[Dataset excerpts]
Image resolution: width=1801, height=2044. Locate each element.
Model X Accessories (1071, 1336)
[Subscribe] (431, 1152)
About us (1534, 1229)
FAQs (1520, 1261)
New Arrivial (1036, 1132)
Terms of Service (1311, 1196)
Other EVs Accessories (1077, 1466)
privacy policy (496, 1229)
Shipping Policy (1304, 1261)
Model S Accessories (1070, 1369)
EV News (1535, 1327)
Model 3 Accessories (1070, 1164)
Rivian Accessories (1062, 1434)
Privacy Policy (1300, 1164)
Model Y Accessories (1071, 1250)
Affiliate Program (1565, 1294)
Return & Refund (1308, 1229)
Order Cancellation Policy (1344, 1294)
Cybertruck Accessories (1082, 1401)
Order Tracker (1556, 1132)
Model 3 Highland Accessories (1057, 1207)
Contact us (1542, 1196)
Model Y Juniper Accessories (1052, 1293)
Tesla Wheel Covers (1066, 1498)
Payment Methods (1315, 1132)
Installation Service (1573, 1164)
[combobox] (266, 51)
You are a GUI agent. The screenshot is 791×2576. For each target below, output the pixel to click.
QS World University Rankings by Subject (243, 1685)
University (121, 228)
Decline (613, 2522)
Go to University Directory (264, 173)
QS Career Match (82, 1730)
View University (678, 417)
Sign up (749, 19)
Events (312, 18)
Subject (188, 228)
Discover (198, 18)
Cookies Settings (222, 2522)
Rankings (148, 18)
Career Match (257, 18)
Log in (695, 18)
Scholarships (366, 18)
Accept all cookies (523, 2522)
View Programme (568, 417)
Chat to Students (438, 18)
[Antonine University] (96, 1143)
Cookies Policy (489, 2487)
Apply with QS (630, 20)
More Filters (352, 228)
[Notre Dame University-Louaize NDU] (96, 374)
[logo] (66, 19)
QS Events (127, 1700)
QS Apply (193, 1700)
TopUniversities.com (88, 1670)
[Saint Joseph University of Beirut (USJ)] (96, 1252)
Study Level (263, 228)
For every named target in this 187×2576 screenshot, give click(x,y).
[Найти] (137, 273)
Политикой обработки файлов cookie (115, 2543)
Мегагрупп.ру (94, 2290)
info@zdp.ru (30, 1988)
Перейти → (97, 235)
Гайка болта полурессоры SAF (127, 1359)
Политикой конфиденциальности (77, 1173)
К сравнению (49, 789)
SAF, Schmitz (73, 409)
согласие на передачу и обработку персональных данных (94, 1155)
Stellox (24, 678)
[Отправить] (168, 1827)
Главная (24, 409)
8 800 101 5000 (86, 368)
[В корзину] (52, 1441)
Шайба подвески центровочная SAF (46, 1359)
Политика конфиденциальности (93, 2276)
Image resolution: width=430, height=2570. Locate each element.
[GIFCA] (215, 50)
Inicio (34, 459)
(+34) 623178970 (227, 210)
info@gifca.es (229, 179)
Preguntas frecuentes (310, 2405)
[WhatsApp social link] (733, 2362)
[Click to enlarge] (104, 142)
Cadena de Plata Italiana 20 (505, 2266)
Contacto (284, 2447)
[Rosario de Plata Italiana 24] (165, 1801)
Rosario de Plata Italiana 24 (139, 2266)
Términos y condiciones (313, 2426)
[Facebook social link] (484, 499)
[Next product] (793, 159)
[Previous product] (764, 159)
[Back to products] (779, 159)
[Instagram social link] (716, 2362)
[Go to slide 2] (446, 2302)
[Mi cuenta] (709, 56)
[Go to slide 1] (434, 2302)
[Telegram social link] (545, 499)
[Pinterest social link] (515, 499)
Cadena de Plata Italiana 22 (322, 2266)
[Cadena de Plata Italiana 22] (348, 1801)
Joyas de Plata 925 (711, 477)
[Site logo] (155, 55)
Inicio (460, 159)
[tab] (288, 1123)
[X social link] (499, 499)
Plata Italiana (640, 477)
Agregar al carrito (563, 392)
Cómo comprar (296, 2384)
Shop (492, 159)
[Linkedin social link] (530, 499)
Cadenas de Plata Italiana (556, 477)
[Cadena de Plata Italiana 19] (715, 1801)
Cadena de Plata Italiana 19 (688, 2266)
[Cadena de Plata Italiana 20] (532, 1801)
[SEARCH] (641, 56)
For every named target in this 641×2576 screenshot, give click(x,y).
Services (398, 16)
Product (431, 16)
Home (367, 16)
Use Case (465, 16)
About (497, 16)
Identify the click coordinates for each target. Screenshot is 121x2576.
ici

=== Exercise description ===
Repeat each line of the data exactly as it appears above.

=== Result of the task ===
Image resolution: width=1801, height=2044. Locate each element.
Model X Accessories (1071, 1336)
[Subscribe] (431, 1152)
About us (1534, 1229)
FAQs (1520, 1261)
New Arrivial (1036, 1132)
Terms of Service (1311, 1196)
Other EVs Accessories (1077, 1466)
privacy policy (496, 1229)
Shipping Policy (1304, 1261)
Model S Accessories (1070, 1369)
EV News (1535, 1327)
Model 3 Accessories (1070, 1164)
Rivian Accessories (1062, 1434)
Privacy Policy (1300, 1164)
Model Y Accessories (1071, 1250)
Affiliate Program (1565, 1294)
Return & Refund (1308, 1229)
Order Cancellation Policy (1344, 1294)
Cybertruck Accessories (1082, 1401)
Order Tracker (1556, 1132)
Model 3 Highland Accessories (1057, 1207)
Contact us (1542, 1196)
Model Y Juniper Accessories (1052, 1293)
Tesla Wheel Covers (1066, 1498)
Payment Methods (1315, 1132)
Installation Service (1573, 1164)
[combobox] (266, 51)
You are a GUI agent. The screenshot is 791×2576. For each target below, output the pixel to click.
QS World University Rankings by Subject (243, 1685)
University (121, 228)
Decline (613, 2522)
Go to University Directory (264, 173)
QS Career Match (82, 1730)
View University (678, 417)
Sign up (749, 19)
Events (312, 18)
Subject (188, 228)
Discover (198, 18)
Cookies Settings (222, 2522)
Rankings (148, 18)
Career Match (257, 18)
Log in (695, 18)
Scholarships (366, 18)
Accept all cookies (523, 2522)
View Programme (568, 417)
Chat to Students (438, 18)
[Antonine University] (96, 1143)
Cookies Policy (489, 2487)
Apply with QS (630, 20)
More Filters (352, 228)
[Notre Dame University-Louaize NDU] (96, 374)
[logo] (66, 19)
QS Events (127, 1700)
QS Apply (193, 1700)
TopUniversities.com (88, 1670)
[Saint Joseph University of Beirut (USJ)] (96, 1252)
Study Level (263, 228)
For every named target in this 187×2576 screenshot, give click(x,y).
[Найти] (137, 273)
Политикой обработки файлов cookie (115, 2543)
Мегагрупп.ру (94, 2290)
info@zdp.ru (30, 1988)
Перейти → (97, 235)
Гайка болта полурессоры SAF (127, 1359)
Политикой конфиденциальности (77, 1173)
К сравнению (49, 789)
SAF, Schmitz (73, 409)
согласие на передачу и обработку персональных данных (94, 1155)
Stellox (24, 678)
[Отправить] (168, 1827)
Главная (24, 409)
8 800 101 5000 (86, 368)
[В корзину] (52, 1441)
Шайба подвески центровочная SAF (46, 1359)
Политика конфиденциальности (93, 2276)
Image resolution: width=430, height=2570. Locate each element.
[GIFCA] (215, 50)
Inicio (34, 459)
(+34) 623178970 (227, 210)
info@gifca.es (229, 179)
Preguntas frecuentes (310, 2405)
[WhatsApp social link] (733, 2362)
[Click to enlarge] (104, 142)
Cadena de Plata Italiana 20 (505, 2266)
Contacto (284, 2447)
[Rosario de Plata Italiana 24] (165, 1801)
Rosario de Plata Italiana 24 (139, 2266)
Términos y condiciones (313, 2426)
[Facebook social link] (484, 499)
[Next product] (793, 159)
[Previous product] (764, 159)
[Back to products] (779, 159)
[Instagram social link] (716, 2362)
[Go to slide 2] (446, 2302)
[Mi cuenta] (709, 56)
[Go to slide 1] (434, 2302)
[Telegram social link] (545, 499)
[Pinterest social link] (515, 499)
Cadena de Plata Italiana 22 (322, 2266)
[Cadena de Plata Italiana 22] (348, 1801)
Joyas de Plata 925 (711, 477)
[Site logo] (155, 55)
Inicio (460, 159)
[tab] (288, 1123)
[X social link] (499, 499)
Plata Italiana (640, 477)
Agregar al carrito (563, 392)
Cómo comprar (296, 2384)
Shop (492, 159)
[Linkedin social link] (530, 499)
Cadenas de Plata Italiana (556, 477)
[Cadena de Plata Italiana 19] (715, 1801)
Cadena de Plata Italiana 19 (688, 2266)
[Cadena de Plata Italiana 20] (532, 1801)
[SEARCH] (641, 56)
For every named target in this 641×2576 screenshot, give click(x,y).
Services (398, 16)
Product (431, 16)
Home (367, 16)
Use Case (465, 16)
About (497, 16)
Identify the click coordinates for each target. Screenshot is 121x2576.
ici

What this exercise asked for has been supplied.